Goat meat is eaten all over the world. Just not common in the US, that is changing very quickly though. Beef has been the meat for the US. 
Ever seen the prices in the market for goat?  Tenderloins- about $18 per pound.

Most choose goats by either dairy or meat. There are many breeds, although I haven't a clue about your specific requirements.


----------



## Bluebonnet (Mar 2, 2014)

Southern by choice said:


> Goat meat is eaten all over the world. Just not common in the US, that is changing very quickly though. Beef has been the meat for the US.
> Ever seen the prices in the market for goat?  Tenderloins- about $18 per pound.
> 
> Most choose goats by either dairy or meat. There are many breeds, although I haven't a clue about your specific requirements.


 
My requirements are for reenacting purposes, soap making, cheese making and definitely not for eating.

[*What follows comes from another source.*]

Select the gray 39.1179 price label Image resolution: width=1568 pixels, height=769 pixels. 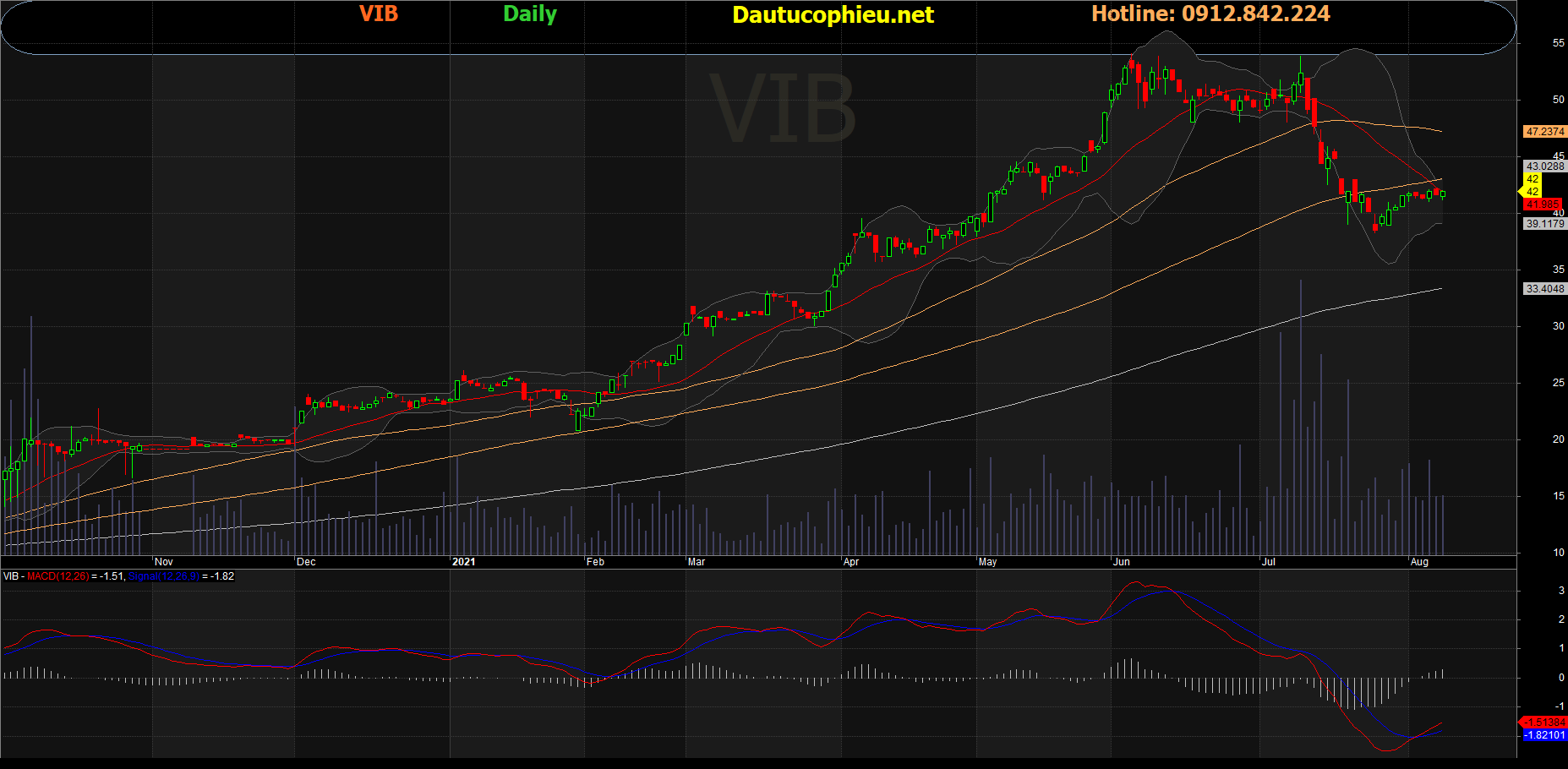[1544, 224]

When it comes to animals, I prefer no-kill where possible. The only meats I intend to keep are chickens, after 2+ laying years, rabbits, after 2+ years and sheep, mutton in the event of the rams and only if I can not sell them or if keeping them is not an option.

My geese are for eggs and so are my quail. Of the other animals I am preparing to get, my turkey and ducks will be for eggs as well. My dairy cows will be for milk. I prefer to keep sheep for milk and fleece. I intend to keep pigs and every part will be used for all kinds of goodness.


----------



## Southern by choice (Mar 2, 2014)

I think the Lamancha is the "oldest dairy breed that originated out in CA/Mexico" I am not sure but worth looking into. The Lamancha is an excellent dairy goat breed. Highly intelligent, sweet, gives lots of sweet milk. The are unique because they have "no ears". 
Here is a link with my Lamancha Doe and her kid a mini- mancha ( Lamancha bred to a Nigerian Dwarf Buck)

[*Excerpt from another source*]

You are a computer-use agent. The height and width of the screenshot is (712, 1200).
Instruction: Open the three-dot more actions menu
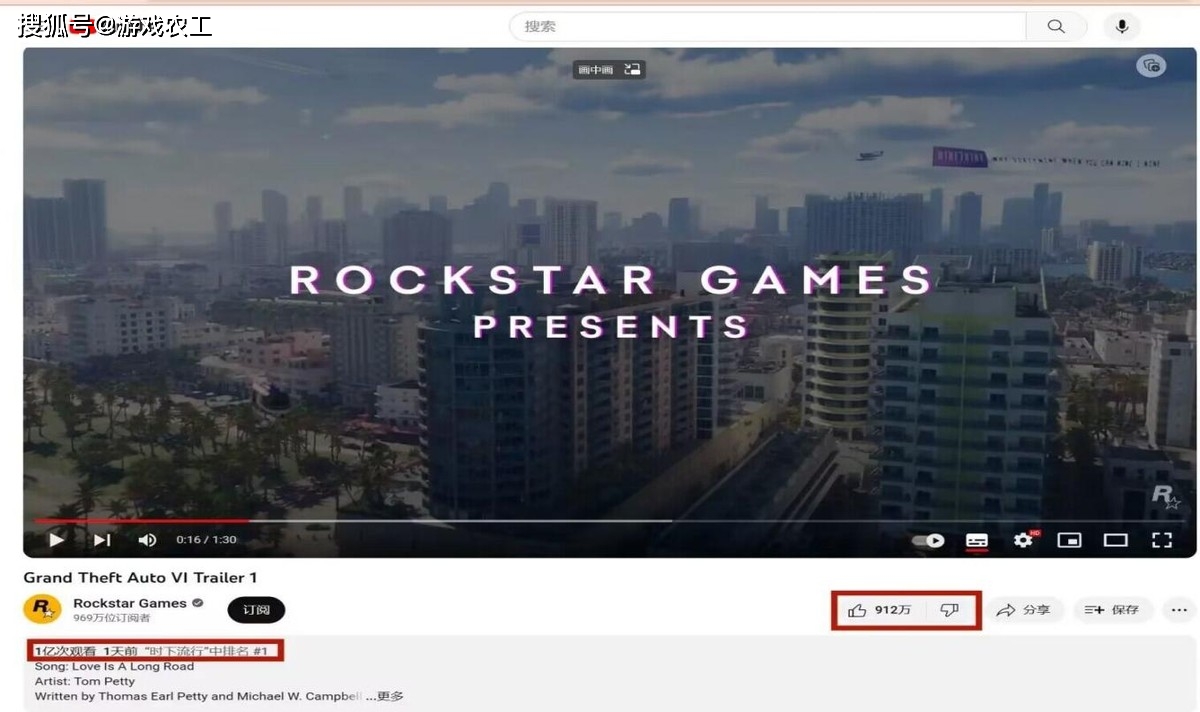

http://www.backyardherds.com/threads/change-my-avatar.27648/

you can click on the pic to see it better.


----------



## OneFineAcre (Mar 3, 2014)

http://www.albc-usa.org/cpl/goats.html

American Livestock Breed Conservancy would be your best bet. The attached link gives some information.  According to this there were no *truly distinct* breeds in the US before the mid 1800's.

"The history of goats in North America began with the arrival of Spanish explorers and settlers in the 1500s. English settlers brought a few goats to New England beginning in the 1600s. These two types accounted for most of the goats found in North America until the time of the Civil War. These goats had little market value and were never recognized as distinct breeds."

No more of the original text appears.